PALABRA DE DIOS TODOS LOS DÍAS: EL CALENDARIO

La oración es el corazón de la vida de la Comunidad de Sant’Egidio, su primera “obra”. Cuando termina el día todas las Comunidades, tanto si son grandes como si son pequeñas, se reúnen alrededor del Señor para escuchar su Palabra y dirigirse a Él en su invocación. Los discípulos no pueden sino estar a los pies de Jesús, como María de Betania, para elegir la “mejor parte” (Lc 10,42) y aprender de Él sus mismos sentimientos (cfr. Flp 2,5).

Siempre que la Comunidad vuelve al Señor, hace suya la súplica del discípulo anónimo: “¡Señor, enséñanos a orar” (Lc 11,1). Y Jesús, maestro de oración, continúa contestando: “Cuando oréis, decid: Abbá, Padre”.

Cuando oramos, aunque lo hagamos dentro de nuestro corazón, nunca estamos aislados ni somos huérfanos, porque somos en todo momento miembros de la familia del Señor.
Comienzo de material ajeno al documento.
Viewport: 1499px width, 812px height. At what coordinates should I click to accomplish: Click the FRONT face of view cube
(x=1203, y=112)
En la oración común se ve claramente, además del misterio de la filiación, el de la fraternidad.

Las Comunidades de Sant'Egidio que hay por el mundo se reúnen en los distintos lugares que destinan a la oración y presentan al Señor las esperanzas y los dolores de los hombres y mujeres “vejados y abatidos” de los que habla el Evangelio (Mt 9,37). En aquella gente de entonces se incluyen los habitantes de las ciudades contemporáneas, los pobres que son marginados de la vida, todos aquellos que esperan que alguien les contrate (cfr. Mt 20).
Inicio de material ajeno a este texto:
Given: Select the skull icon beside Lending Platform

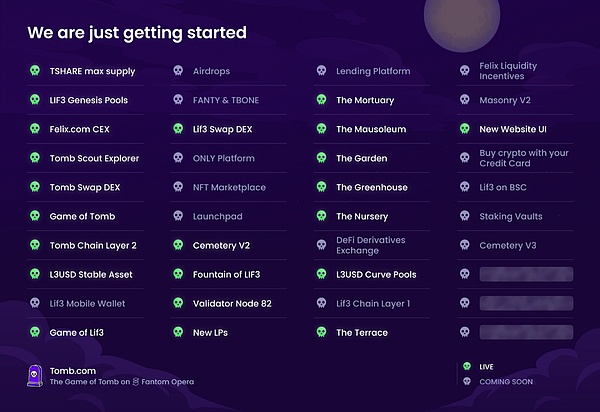Looking at the screenshot, I should [321, 70].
La oración común recoge el grito, la aspiración, el deseo de paz, de curación, de sentido de la vida y de salvación que hay en los hombres y las mujeres de este mundo. La oración nunca es vacía. Sube incesante al Señor para que el llanto se transforme en alegría, la desesperación en felicidad, la angustia en esperanza y la soledad en comunión. Y para que el Reino de Dios llegue pronto a los hombres.